In her groundbreaking article, How to Move Beyond a Monolithic Data Lake to a Distributed Data Mesh, Zhamak Dehghani made the case for building data mesh as the next generation of enterprise data platform architecture.

Data mesh is a distributed platform that is organized based on subject-specific data domains which are owned by independent cross-functional teams. It is a socio-technical approach to share, access, and manage analytical data in complex environments that could span across multiple organizations or within.

The concepts lay out an approach to modern data platform architecture. 

“Data mesh from 30,000 feet”
diagram by Zhamak Dehghani.
Click to view larger

Some of the main benefits of adopting data mesh are:

  • Enable autonomous teams to get value from data
  • Exchange value with autonomous and interoperable data products
  • Accelerate exchange of value by lowering the cognitive load
  • Scale out data sharing
  • Support a culture of embedded innovation

From EDWs to Data Lakes – the Challenges of Shifting to a More Agile Architecture

If we were to review the history of analytical data, the enterprise data warehouse (EDW) has remained the mainstay of analytical insights till recent times when cloud migration accelerated. This movement was motivated by the advent of the data lake which provided newer abilities to answer the questions that analysts or data scientists needed to answer as part of their data projects. EDWs and data lakes suffer from a combination of architectural limitations that put their long-term viability into question. As new data sources are added and more data is brought into the enterprise data ecosystem, an enterprise’s ability to bring all the data to a centralized location, integrate and transform it decreases over time. Various components of a data pipeline tend to be highly coupled and interdependent which makes adding new data sources to support new functionality or use cases a significant change to the entire data pipeline. 

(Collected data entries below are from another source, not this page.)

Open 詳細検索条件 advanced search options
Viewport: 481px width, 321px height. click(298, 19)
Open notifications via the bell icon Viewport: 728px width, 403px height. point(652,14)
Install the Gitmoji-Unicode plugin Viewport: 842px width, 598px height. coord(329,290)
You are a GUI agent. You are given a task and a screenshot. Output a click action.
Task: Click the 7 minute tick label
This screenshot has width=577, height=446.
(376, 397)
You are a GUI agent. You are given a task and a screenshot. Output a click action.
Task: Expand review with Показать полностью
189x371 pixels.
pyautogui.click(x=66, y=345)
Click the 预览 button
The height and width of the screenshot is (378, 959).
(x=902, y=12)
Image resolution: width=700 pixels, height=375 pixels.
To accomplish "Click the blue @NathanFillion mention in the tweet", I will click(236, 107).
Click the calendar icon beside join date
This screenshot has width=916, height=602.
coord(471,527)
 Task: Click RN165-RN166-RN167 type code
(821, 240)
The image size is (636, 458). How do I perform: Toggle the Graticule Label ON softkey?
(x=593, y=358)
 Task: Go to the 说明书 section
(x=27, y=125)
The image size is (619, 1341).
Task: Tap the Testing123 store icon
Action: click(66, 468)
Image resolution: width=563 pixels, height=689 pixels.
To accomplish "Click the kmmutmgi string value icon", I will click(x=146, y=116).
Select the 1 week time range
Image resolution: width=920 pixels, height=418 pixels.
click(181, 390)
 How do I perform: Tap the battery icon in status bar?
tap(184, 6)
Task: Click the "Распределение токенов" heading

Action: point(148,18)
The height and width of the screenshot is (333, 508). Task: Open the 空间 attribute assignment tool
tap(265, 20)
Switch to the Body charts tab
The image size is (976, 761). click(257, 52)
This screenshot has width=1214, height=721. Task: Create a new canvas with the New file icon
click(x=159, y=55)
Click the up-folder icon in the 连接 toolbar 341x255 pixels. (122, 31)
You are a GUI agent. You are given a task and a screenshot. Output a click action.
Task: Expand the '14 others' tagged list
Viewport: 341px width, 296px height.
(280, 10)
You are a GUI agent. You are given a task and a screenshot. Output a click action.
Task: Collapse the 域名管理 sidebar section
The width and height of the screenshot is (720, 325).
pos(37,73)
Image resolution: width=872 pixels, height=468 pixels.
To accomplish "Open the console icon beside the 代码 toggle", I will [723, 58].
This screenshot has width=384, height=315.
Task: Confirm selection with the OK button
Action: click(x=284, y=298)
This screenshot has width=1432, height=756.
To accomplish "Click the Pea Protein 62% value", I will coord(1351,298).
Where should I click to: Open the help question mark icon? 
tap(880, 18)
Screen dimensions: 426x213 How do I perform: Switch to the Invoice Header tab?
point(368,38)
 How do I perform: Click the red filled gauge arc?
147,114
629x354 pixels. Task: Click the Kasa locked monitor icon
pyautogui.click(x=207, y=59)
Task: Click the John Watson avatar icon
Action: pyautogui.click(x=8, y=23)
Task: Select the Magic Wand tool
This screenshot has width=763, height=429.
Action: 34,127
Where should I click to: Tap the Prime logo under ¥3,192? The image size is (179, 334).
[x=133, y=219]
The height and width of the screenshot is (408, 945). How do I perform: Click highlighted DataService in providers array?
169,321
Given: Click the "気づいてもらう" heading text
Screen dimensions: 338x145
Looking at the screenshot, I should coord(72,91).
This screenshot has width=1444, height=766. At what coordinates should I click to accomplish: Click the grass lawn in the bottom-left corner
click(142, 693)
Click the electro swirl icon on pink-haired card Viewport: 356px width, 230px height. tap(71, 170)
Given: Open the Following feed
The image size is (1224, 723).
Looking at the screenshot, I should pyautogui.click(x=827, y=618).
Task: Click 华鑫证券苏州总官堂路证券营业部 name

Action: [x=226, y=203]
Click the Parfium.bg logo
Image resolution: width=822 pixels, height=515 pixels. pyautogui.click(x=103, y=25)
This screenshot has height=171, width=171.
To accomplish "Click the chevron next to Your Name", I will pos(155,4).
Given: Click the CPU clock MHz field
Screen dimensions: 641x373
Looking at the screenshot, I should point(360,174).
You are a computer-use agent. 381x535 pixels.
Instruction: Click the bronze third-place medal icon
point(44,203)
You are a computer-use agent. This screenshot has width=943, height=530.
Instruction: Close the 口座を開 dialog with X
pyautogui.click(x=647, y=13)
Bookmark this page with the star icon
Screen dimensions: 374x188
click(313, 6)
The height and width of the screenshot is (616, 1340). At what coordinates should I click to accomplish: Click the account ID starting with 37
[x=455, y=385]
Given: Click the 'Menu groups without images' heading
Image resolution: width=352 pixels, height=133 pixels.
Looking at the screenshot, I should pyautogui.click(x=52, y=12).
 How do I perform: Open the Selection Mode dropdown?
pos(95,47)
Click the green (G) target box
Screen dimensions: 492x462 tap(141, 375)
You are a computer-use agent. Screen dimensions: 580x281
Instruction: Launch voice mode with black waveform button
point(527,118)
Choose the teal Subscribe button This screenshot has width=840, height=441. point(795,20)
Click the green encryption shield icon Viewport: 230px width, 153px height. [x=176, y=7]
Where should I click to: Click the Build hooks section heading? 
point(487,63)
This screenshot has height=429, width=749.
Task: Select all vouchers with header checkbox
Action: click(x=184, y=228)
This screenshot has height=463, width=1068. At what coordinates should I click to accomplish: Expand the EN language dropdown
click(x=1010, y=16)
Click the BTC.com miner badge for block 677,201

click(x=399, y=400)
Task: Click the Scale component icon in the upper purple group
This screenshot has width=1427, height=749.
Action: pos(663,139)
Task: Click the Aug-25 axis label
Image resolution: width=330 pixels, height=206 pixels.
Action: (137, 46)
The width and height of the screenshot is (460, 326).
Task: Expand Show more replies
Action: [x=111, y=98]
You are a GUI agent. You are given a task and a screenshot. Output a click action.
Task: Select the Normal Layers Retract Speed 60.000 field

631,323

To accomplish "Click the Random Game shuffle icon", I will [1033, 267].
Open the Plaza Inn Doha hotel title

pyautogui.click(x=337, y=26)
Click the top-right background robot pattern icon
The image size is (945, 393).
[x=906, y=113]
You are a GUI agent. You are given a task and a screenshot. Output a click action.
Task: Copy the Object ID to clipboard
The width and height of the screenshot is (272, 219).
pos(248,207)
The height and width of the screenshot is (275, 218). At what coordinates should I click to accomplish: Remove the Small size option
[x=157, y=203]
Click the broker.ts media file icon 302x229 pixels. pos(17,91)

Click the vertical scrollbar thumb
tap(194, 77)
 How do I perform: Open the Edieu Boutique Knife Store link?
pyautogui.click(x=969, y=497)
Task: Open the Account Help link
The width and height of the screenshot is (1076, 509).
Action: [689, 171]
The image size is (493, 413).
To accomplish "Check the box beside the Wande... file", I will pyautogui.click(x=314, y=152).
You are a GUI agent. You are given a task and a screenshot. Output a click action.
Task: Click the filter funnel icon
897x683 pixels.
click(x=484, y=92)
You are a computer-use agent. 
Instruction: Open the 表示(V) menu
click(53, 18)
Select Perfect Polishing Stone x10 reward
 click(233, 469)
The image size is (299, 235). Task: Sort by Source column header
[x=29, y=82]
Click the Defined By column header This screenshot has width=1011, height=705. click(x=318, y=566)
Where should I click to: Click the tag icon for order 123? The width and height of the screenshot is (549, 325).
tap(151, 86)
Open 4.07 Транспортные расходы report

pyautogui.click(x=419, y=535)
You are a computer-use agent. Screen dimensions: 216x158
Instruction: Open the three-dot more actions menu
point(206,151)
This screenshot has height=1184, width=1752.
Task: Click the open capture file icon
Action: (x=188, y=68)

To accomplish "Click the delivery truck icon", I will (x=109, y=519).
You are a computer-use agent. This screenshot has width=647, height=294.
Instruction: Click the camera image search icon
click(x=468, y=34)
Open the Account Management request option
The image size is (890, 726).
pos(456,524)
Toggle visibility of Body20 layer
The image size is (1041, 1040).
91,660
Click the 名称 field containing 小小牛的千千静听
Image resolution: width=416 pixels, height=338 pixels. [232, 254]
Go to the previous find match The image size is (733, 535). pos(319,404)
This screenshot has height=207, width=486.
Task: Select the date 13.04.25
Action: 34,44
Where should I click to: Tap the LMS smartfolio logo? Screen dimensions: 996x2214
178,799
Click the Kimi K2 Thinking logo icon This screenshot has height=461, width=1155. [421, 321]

In addition, because the engineering teams were separated from the operational data sources there was a disconnect on how data was sourced and utilized to build analytical Insights. This created an unenviable position for this team to continuously build new data pipelines and transformation either to enhance current business understanding or implement new use cases. The ability to embrace rapid, adaptable and agile methods ran counter to the ability to add new source systems.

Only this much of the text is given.